A ligação com a Rússia também foi vista no início deste ano, disse ele, quando o presidente do nacionalista croata HDZ, Dragan Čović, se juntou aos deputados bósnios-sérvios pró-Rússia na votação contra a Bósnia-Herzegovina sancionar Moscou e se alinhar com a UE em sua política externa e de segurança. política. “A Rússia não fará nada além de explorar o cenário em que os nacionalistas sérvios e croatas estão ampliando as divisões étnicas no país”, enfatizou Beharic.

Recordando que o “embaixador russo na Bósnia e Herzegovina, Igor Kalbukhov, ameaçou recentemente a Bósnia e Herzegovina com cenário ucraniano caso o país decida aderir à OTAN”, disse que as acções de Dodik e outras figuras pró-russas são um “bem actividade coordenada destinada a desmantelar a Bósnia-Herzegovina e desestabilizar toda a região”, em vez de uma simples ‘retórica inflamatória’.

Embora as nações ocidentais tenham se concentrado – compreensivelmente – na Ucrânia e no conflito em andamento, elas esqueceram ou negligenciaram em grande parte os esforços que a Rússia está realizando nos Balcãs Ocidentais.

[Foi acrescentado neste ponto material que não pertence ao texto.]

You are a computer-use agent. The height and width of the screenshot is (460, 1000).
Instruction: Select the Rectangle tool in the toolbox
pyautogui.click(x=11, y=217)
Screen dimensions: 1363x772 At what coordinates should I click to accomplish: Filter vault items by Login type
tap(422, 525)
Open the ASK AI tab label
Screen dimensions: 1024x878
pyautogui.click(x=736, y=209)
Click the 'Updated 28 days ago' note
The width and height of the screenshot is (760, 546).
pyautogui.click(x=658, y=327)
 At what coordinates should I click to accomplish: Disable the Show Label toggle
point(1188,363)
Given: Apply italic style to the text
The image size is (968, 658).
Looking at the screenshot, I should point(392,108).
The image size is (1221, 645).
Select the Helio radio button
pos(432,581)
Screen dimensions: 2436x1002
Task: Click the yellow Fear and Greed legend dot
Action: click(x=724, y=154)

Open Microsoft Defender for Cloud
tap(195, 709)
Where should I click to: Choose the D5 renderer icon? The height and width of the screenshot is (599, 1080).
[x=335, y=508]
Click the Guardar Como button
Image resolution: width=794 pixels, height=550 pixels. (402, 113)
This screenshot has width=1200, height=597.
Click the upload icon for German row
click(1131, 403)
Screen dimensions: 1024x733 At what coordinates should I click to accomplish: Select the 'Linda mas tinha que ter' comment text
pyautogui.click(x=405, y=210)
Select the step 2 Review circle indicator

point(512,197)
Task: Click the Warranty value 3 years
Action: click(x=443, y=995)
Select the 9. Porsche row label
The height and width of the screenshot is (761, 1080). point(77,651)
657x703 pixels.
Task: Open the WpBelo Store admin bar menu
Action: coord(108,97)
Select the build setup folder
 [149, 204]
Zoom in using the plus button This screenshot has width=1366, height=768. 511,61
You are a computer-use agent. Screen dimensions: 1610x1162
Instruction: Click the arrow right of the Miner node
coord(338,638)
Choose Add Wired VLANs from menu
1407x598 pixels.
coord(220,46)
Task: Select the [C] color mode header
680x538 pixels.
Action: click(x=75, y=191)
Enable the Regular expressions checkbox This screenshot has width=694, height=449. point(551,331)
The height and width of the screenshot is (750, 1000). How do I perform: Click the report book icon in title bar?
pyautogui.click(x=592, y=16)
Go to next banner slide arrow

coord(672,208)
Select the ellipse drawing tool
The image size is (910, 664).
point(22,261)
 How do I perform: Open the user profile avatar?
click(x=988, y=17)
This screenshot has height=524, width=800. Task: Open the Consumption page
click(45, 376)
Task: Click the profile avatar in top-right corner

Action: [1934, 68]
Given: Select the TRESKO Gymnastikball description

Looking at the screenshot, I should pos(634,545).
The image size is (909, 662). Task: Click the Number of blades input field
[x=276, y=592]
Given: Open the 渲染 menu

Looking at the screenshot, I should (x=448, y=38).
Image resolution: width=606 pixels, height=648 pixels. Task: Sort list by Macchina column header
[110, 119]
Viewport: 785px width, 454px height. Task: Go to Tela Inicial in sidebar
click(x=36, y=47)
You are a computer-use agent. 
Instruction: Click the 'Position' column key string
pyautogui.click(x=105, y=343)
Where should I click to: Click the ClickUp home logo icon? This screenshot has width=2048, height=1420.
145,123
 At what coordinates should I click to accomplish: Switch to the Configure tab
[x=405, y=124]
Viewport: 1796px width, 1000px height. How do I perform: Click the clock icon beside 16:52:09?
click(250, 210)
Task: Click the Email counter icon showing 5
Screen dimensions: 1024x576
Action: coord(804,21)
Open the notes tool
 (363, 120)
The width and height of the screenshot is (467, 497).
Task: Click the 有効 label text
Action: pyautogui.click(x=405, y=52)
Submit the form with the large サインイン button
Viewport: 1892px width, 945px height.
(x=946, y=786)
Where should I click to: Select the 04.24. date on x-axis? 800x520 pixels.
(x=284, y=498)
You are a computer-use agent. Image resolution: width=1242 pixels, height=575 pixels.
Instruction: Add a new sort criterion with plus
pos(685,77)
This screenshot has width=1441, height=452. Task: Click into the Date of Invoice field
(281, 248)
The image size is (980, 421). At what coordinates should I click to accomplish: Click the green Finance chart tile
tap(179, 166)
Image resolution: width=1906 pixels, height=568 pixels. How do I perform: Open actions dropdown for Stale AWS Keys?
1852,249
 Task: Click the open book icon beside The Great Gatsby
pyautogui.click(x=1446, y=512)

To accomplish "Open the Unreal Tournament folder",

Apesar do embaixador dos EUA na Bósnia reconhecer recentemente o assunto e reiterar que Washington e o Ocidente “não vão deixar [a Bósnia-Herzegovina] para a Rússia”, bem como outros embaixadores afirmarem que a presença da UE e da OTAN na região é importantes para sua estabilidade, eles ainda permitiram amplamente que o Kremlin preenchesse o vazio na região e encorajasse as divisões na Bósnia.

Beharic exortou a necessidade de “mais atenção por parte dos principais atores do Ocidente, que têm apaziguado os fantoches russos nos Bálcãs por muito tempo. Agora é a hora de os EUA, o Reino Unido e a UE combaterem a má influência da Rússia, que preencheu o vazio nos Balcãs criado pela falta de envolvimento de atores externos do Ocidente.”

As opiniões expressas neste artigo são de responsabilidade do autor e não refletem necessariamente a política editorial do Middle East Monitor.